▶ **What you are asked to do**
Copy out each line below containing "Como".

BEGIN

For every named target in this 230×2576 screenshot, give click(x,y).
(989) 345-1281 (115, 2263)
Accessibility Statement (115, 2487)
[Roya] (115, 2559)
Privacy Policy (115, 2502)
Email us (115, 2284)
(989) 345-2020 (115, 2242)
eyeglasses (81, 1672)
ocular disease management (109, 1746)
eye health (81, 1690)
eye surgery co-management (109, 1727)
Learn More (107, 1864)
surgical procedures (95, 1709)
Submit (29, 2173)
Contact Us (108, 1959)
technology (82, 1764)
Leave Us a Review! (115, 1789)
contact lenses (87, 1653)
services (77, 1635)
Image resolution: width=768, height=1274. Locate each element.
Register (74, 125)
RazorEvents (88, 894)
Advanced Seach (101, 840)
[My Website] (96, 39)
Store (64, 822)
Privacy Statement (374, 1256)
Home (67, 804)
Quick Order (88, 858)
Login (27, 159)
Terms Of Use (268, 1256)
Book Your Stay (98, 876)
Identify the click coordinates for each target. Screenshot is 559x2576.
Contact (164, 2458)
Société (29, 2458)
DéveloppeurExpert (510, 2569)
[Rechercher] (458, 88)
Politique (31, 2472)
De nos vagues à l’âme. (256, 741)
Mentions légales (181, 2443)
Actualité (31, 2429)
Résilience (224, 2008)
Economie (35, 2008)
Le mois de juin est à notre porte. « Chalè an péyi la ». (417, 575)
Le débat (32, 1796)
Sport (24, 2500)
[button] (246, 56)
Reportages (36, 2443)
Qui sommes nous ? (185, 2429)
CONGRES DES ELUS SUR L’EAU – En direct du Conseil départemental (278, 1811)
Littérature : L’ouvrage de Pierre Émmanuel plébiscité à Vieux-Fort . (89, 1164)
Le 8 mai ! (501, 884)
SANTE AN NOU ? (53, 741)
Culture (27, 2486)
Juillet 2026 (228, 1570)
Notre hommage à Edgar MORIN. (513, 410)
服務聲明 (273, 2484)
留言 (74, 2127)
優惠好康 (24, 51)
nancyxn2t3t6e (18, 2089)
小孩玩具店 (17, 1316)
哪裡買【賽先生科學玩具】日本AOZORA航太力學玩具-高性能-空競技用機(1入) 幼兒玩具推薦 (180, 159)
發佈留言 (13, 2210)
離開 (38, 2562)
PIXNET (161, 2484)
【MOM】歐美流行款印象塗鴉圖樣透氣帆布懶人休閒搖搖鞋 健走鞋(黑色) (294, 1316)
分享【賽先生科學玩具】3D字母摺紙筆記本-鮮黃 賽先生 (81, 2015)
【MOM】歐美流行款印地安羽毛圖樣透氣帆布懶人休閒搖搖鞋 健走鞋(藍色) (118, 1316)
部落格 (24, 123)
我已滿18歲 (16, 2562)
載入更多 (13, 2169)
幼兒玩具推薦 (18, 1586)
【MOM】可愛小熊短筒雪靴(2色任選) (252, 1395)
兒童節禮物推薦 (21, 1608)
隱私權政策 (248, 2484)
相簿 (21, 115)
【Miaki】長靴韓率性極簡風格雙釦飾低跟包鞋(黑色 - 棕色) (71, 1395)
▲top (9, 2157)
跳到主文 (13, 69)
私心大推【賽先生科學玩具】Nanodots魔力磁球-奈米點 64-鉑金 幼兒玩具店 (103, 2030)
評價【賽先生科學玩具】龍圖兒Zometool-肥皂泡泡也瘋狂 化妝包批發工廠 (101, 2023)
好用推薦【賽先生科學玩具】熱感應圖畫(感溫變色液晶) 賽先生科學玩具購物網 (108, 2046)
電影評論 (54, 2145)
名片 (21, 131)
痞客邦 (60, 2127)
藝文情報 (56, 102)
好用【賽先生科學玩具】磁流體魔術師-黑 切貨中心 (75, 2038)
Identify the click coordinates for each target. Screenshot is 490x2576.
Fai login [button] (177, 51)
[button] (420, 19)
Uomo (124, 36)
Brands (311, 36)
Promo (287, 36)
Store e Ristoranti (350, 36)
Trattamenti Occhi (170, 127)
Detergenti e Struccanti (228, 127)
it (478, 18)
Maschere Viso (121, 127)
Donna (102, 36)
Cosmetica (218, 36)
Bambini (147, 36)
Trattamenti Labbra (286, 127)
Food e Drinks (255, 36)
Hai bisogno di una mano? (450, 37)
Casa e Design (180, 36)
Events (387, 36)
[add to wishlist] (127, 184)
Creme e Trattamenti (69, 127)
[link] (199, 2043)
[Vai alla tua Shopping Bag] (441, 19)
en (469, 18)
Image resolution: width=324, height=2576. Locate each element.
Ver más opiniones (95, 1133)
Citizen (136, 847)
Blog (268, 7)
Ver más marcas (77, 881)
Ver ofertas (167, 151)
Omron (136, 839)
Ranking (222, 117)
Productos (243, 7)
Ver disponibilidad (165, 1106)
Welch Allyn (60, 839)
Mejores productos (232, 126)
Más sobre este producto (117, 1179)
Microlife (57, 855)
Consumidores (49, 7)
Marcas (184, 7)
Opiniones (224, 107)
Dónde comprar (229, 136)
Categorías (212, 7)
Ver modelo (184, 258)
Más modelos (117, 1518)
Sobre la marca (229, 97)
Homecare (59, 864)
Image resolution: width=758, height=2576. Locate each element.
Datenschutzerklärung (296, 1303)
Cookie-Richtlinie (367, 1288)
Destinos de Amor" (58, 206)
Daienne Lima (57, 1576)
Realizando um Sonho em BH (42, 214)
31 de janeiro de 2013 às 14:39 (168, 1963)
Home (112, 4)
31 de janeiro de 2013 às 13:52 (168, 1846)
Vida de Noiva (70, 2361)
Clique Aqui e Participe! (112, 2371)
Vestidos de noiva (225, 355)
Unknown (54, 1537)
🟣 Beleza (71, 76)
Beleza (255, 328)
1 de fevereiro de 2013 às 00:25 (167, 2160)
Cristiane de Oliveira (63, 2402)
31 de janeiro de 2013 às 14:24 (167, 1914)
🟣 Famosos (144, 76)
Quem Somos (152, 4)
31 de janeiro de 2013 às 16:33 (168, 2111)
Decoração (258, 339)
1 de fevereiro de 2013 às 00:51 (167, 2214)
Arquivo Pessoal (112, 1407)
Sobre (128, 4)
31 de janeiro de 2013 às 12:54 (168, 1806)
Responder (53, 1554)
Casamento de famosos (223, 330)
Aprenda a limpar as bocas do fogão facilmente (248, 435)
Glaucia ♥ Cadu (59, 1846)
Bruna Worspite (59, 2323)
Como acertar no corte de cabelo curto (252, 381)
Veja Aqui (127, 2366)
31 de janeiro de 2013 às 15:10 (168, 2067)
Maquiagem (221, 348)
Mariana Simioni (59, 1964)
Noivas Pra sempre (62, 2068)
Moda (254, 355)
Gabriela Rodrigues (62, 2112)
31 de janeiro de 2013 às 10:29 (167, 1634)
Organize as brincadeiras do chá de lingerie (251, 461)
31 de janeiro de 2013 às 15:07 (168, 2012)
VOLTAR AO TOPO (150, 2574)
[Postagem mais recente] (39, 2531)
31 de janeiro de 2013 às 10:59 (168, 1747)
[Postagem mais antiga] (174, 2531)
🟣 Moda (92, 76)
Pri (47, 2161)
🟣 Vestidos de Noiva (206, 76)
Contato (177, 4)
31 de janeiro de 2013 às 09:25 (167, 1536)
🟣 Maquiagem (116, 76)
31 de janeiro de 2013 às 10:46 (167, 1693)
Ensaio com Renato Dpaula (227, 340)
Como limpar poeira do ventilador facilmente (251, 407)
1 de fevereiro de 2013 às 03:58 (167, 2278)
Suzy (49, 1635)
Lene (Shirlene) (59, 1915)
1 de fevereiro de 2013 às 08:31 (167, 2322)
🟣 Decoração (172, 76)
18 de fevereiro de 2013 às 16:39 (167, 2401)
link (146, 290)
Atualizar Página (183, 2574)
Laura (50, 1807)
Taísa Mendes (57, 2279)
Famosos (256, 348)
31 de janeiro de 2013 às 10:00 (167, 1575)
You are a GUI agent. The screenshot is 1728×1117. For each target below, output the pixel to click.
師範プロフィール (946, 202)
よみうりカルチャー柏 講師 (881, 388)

END

▶ **Response**
Como acertar no corte de cabelo curto (252, 381)
Como limpar poeira do ventilador facilmente (251, 407)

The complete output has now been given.